#### Selected extract
▬▬▬▬▬▬▬▬▬▬
How to Connect With Millennials
Two recent articles provide insight from consumer psychology into how brands can best engage Gen Y, and context for how Pepsi accomplished this with the Pepsi Refresh Project.
Two recent pieces provide some context and insights for how to best connect with the Millennial generation (broadly, spanning ages 11-31, born between 1978 and 2000) – who we know to be key to many brands’ long-term business relevance, as well as significant consumers of digital media.
A piece at Marketing Sherpa discussed consumer psychologist Kit Yarrow’s year-long research project on Generation Y, which yielded insights into their motivations and interests. These insights can be applied by marketers to develop messages that will resonate with this audience:
- Visuals and symbolism resonate: Gen Ys prefer to process visual information – including analogies and symbolic communication like stories, metaphors and charts – vs. verbal or textual information. Experiences designed for them should be intuitive and easily understood at first exposure (and sight). They do not want to read instructions.
▬▬▬▬▬▬▬▬▬▬
#### Data

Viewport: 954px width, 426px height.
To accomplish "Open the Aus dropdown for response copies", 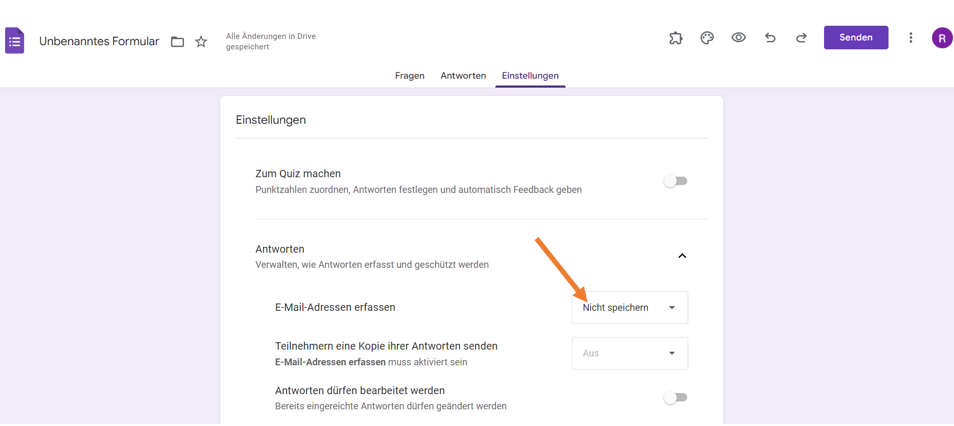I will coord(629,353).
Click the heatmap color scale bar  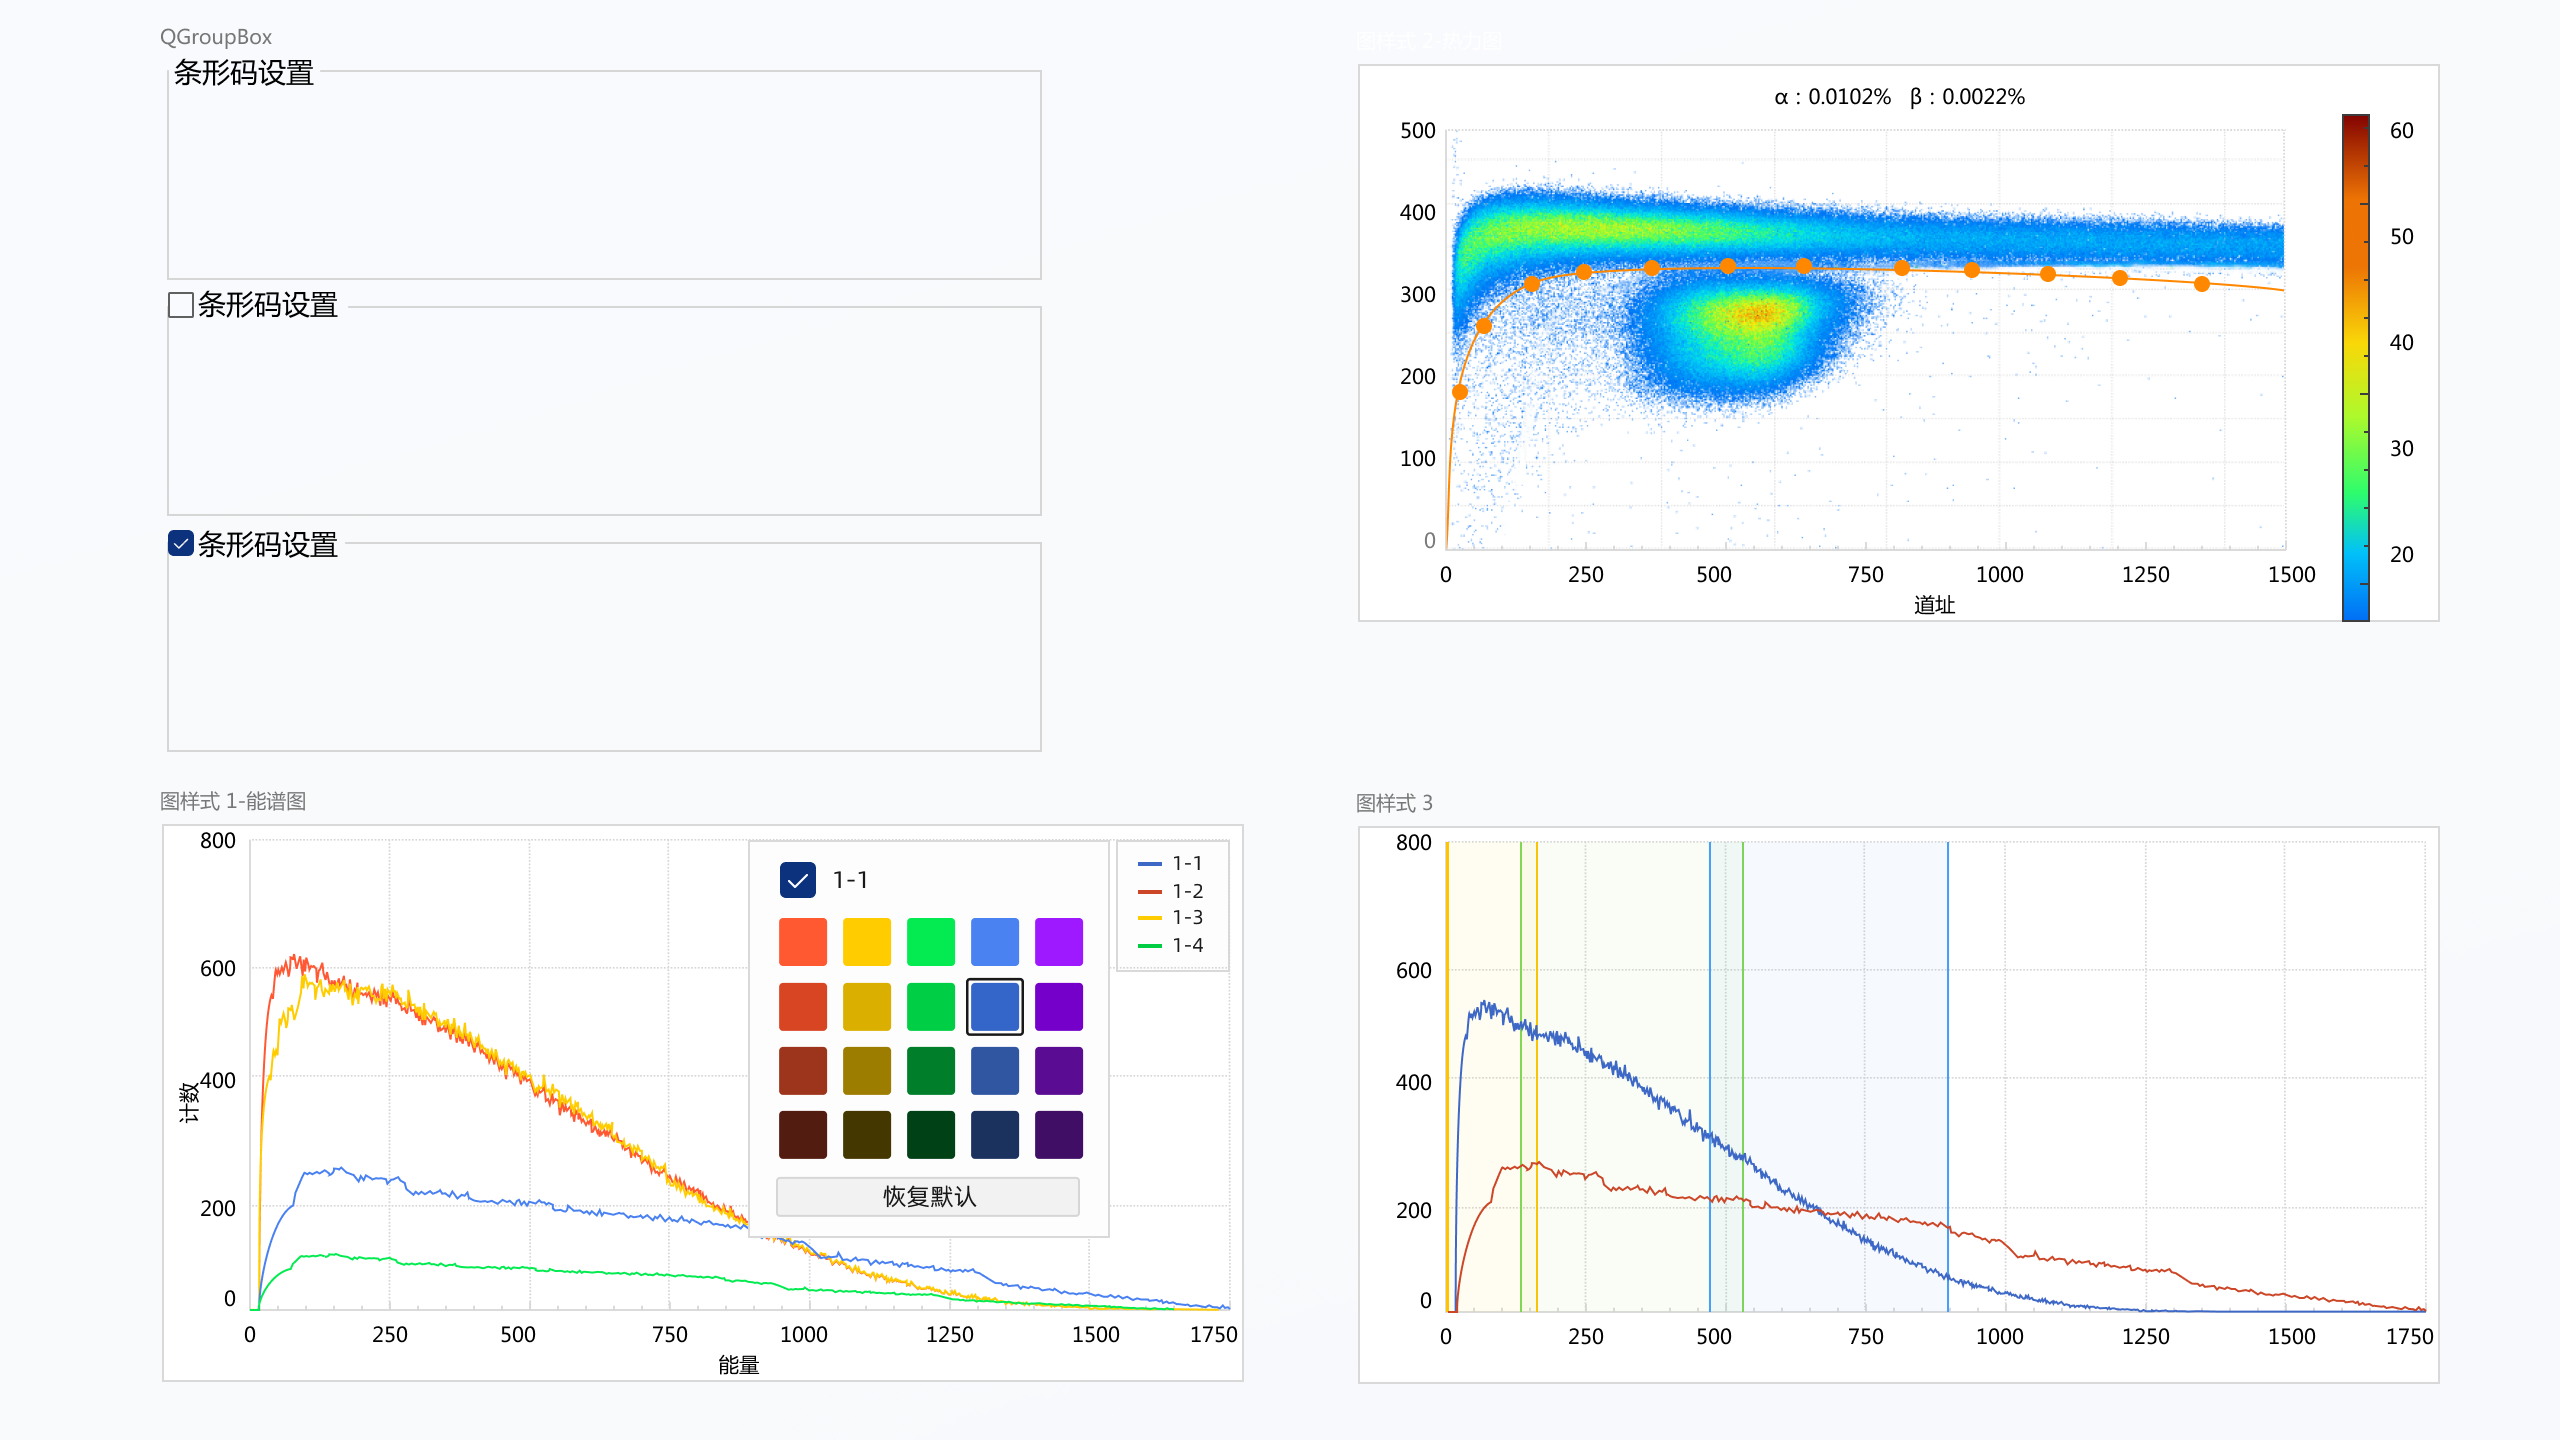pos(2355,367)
▬▬▬▬▬▬▬▬▬▬
#### Exercises to complete
**A)** Restate the article on connecting with Millennials, beginning at the words "How to Connect" and stopping after "of digital media.", and change each "brands" to "companies".
**B)** Continue the article on connecting with Millennials from its final sentence.

#### Task-by-task answers
**A)**
How to Connect With Millennials
Two recent articles provide insight from consumer psychology into how companies can best engage Gen Y, and context for how Pepsi accomplished this with the Pepsi Refresh Project.
Two recent pieces provide some context and insights for how to best connect with the Millennial generation (broadly, spanning ages 11-31, born between 1978 and 2000) – who we know to be key to many companies’ long-term business relevance, as well as significant consumers of digital media.

**B)**
- Gen Ys want to be appreciated and understood: The focus on self-esteem while growing up, coupled with the very early exposure to the internet and technology have contributed to Gen Y’s particular need for intimacy. The highest status they can achieve is to be influential and to get attention. Potential ways that marketers can accomplish this include enabling product customization, soliciting and responding to reviews and comments, and forming ambassador programs – among others.
- Innovation attracts attention: The growth of the Internet and the prominence of gadgets have taught Gen Y to place a high value on innovation. Marketers can demonstrate innovation both in how they employ technology in their product, service and communications approach (media), and by crafting messages and content that speak to Gen Y’s desire to be on the ‘cutting edge’. This includes quickly responding to cultural instances that are relevant to Millennials. For instance, Pepsi announced they would merchandise their cola bottles naked on Argentina store shelves, as a response to Maradona’s promise that he would run through Buenos Aires naked if Argentina won the 2010 World Cup (they did not). The goodwill generated by the brand was invaluable.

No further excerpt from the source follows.